**Aufgabenstellung:**
Entnimm dem Text über die Einführung von Ba/Ma in Leipzig wortgetreu den Abschnitt, der mit „Zum Verständnis der“ beginnt und mit „fortan vorgegeben sein.“ endet.

=== Dokumenttext ===

Zum Verständnis der Verbissenheit der Debatte sei hier noch mal festgehalten: Ba/Ma kommen auf jeden Fall, daran wird kein Weg vorbeiführen. In der momentanen Situation bieten sich aber vielleicht noch Möglichkeiten, durch eine verantwortungsbewusste Ausgestaltung die Negativentwicklung abzuwenden.Was wird sich (nach jetzigem Stand der Entwicklung) mit der Einführung von Ba/Ma in Leipzig ändern?


Durch die Modularisierung, also die Schaffung von Lehr- und Lerneinheiten, bestehend aus 2-3 Veranstaltungen, kommt es automatisch zu einer Verschulung: die Wahlmöglichkeiten bei der bisher sehr freien Ausgestaltung des Studiums werden stark eingeschränkt, die Reihenfolge der Lehrinhalte wird fortan vorgegeben sein.

=== Datenblock ===

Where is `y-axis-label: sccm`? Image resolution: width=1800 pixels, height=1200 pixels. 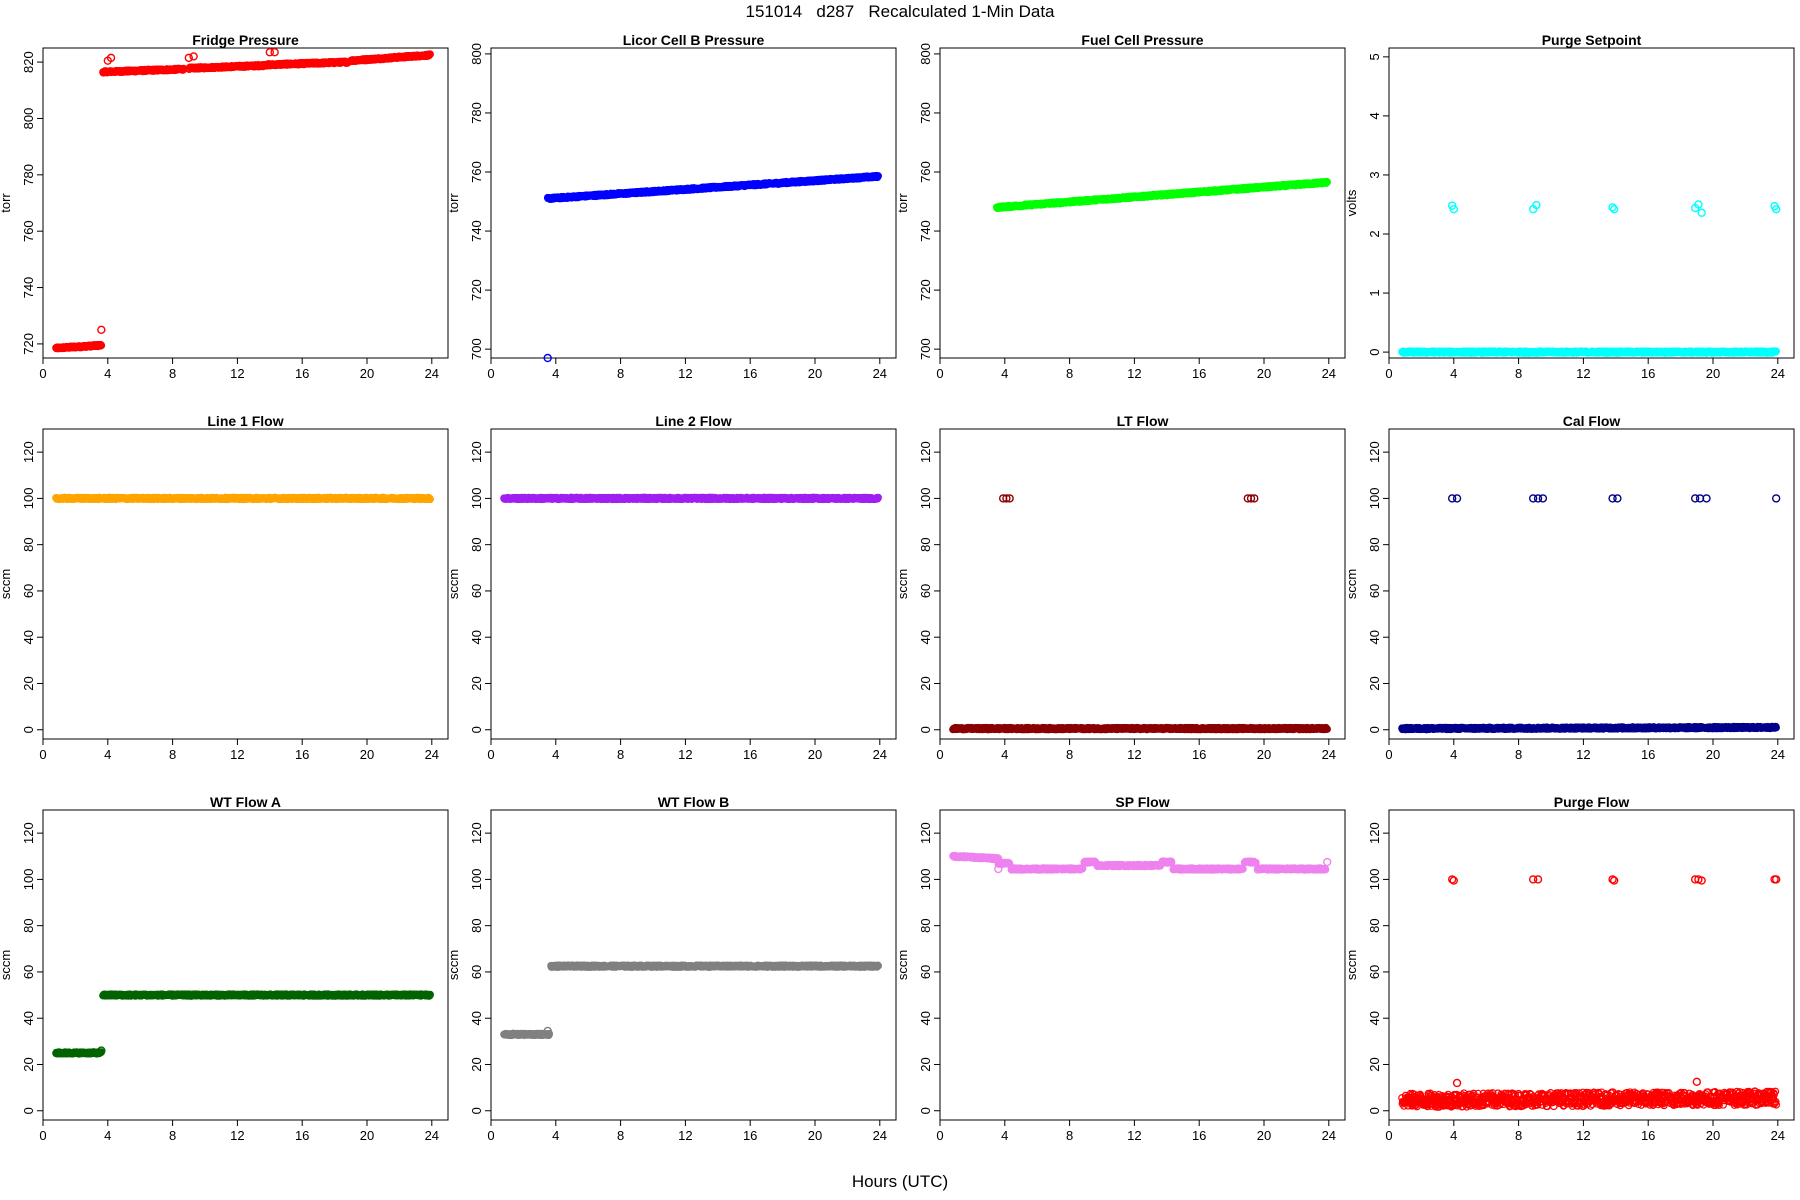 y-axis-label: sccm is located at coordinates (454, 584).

===

**Lösung:**
Zum Verständnis der Verbissenheit der Debatte sei hier noch mal festgehalten: Ba/Ma kommen auf jeden Fall, daran wird kein Weg vorbeiführen. In der momentanen Situation bieten sich aber vielleicht noch Möglichkeiten, durch eine verantwortungsbewusste Ausgestaltung die Negativentwicklung abzuwenden.Was wird sich (nach jetzigem Stand der Entwicklung) mit der Einführung von Ba/Ma in Leipzig ändern?


Durch die Modularisierung, also die Schaffung von Lehr- und Lerneinheiten, bestehend aus 2-3 Veranstaltungen, kommt es automatisch zu einer Verschulung: die Wahlmöglichkeiten bei der bisher sehr freien Ausgestaltung des Studiums werden stark eingeschränkt, die Reihenfolge der Lehrinhalte wird fortan vorgegeben sein.